II: What does that mean? AL: Growing up as a tall biracial girl in Northern Minnesota wasn’t easy. So, I’ve always felt a disconnect within myself and interactions with other people socially. I was marked as different because of my height and skin tone. I always stood out, never being able to blend in. I was aware of this disconnection and was trying to find a way to fit into the society around me and to fit into my own body.
II: Was performance the way to express this discomfort? Does it help? AL: I’m 31, so at this point I know my own body very well. I’ve been performing forever quite unintentionally. Recently I feel like I’m performing with a clear intention, an idea of what we want to evoke, though my movements are quite improvised in the moment directed by the space and the people around.
II: Is your work site-specific then? How important is the local context to what you do? AL: We try to incorporate the audience with our own language, wherever we perform, responding to the space we’re in.
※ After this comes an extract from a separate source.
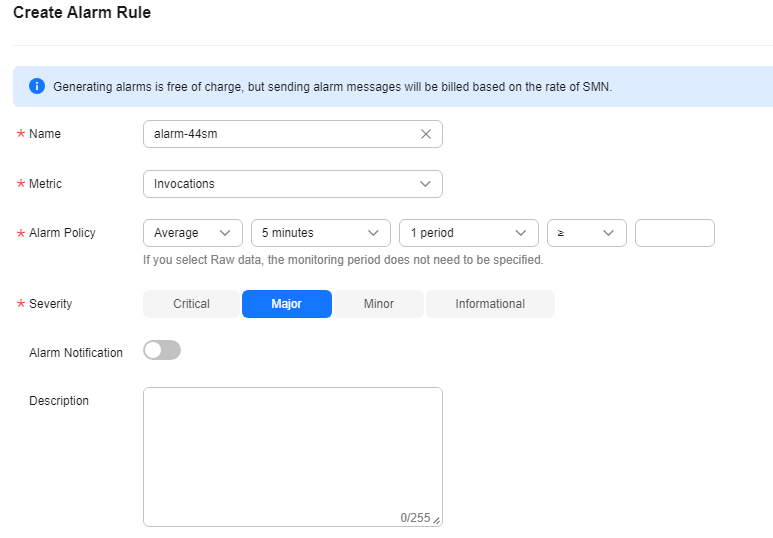Open the Invocations metric dropdown
This screenshot has height=538, width=773.
pyautogui.click(x=293, y=184)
Utilizing the differences in each structure we perform in, taking advantage of all aspects of the space, good or bad, is a practice that is common for many artists.
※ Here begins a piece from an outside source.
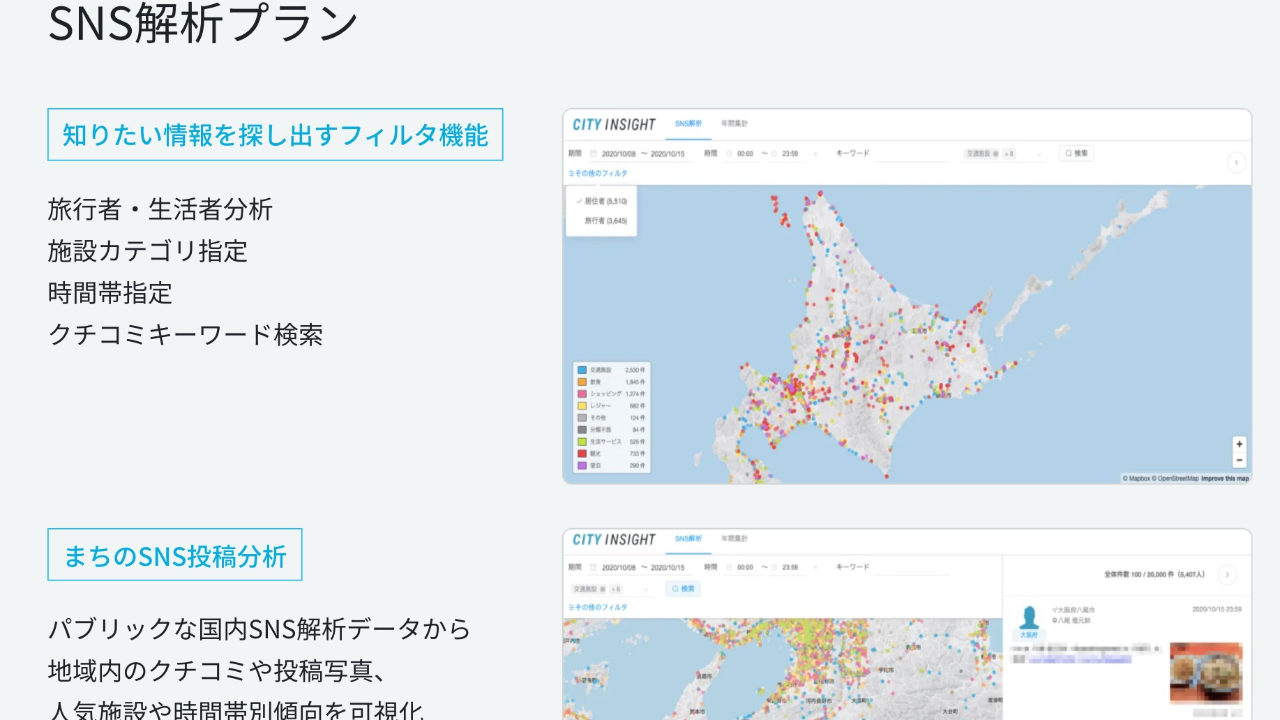The image size is (1280, 720).
Task: Clear time range with the x icon
Action: 815,154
![]() EKKM Estonia ©Pille Laiakask
II: You’re near the end of your European tour. What are the highlights so far? Where was the most interesting location or audience? AR: We made six different performances in Romania, Bulgaria, and Estonia. Each place we performed in had something interesting about it. Our first performance at REACTOR in Cluj, Romania, had a really engaged audience. They asked us a lot of questions afterwards. AL: Someone gave me a handcrafted necklace as a gift after the show. I feel like I have friends in Cluj now. AR: In Bucharest, Romania we performed at Green Hours jazz-café, an underground club which has been in existence since 1994. Through talking with its owner, Voicu Radescu, we got to learn some of its history as one of the oldest alternative spaces in Bucharest. EKKMi Kohvik hosted the performance we did in Tallinn, Estonia. Seeing the Contemporary Art Museum of Estonia (EKKM) and performing there was interesting for me, because I work as a security guard at the Museum of Contemporary Art in Chicago. The EKKM did not have security guards. The building it was housed in began as a squat that later became official and legalized. Because of this, it seems they can take more risks than larger institutions and show work that is new and exciting. AL: We performed in an outdoor space in front of the Museum. We both scraped our knees and shed a little blood on the gravel area. There was an old metal tower-like structure there that we climbed up as part of the end of our performance. We had a great time! AR: In Pärnu, Estonia, we performed at the Kunstnike Maja, as part of a group exhibition organized by Non Grata and others. In this way, the tour came full circle from last year, performing as part of Diverse Universe hosted by Non Grata again. This was the last time we performed Antiworlds in Europe, and for that reason it felt the most intense and complete in some way. AL: I agree, performing in Pärnu was a perfect end to the European leg of the tour. A few hours later we found ourselves swimming in the Baltic Sea at night. The water was cold, but it was so beautiful I didn’t want to leave. I almost got hypothermia. I had a great time!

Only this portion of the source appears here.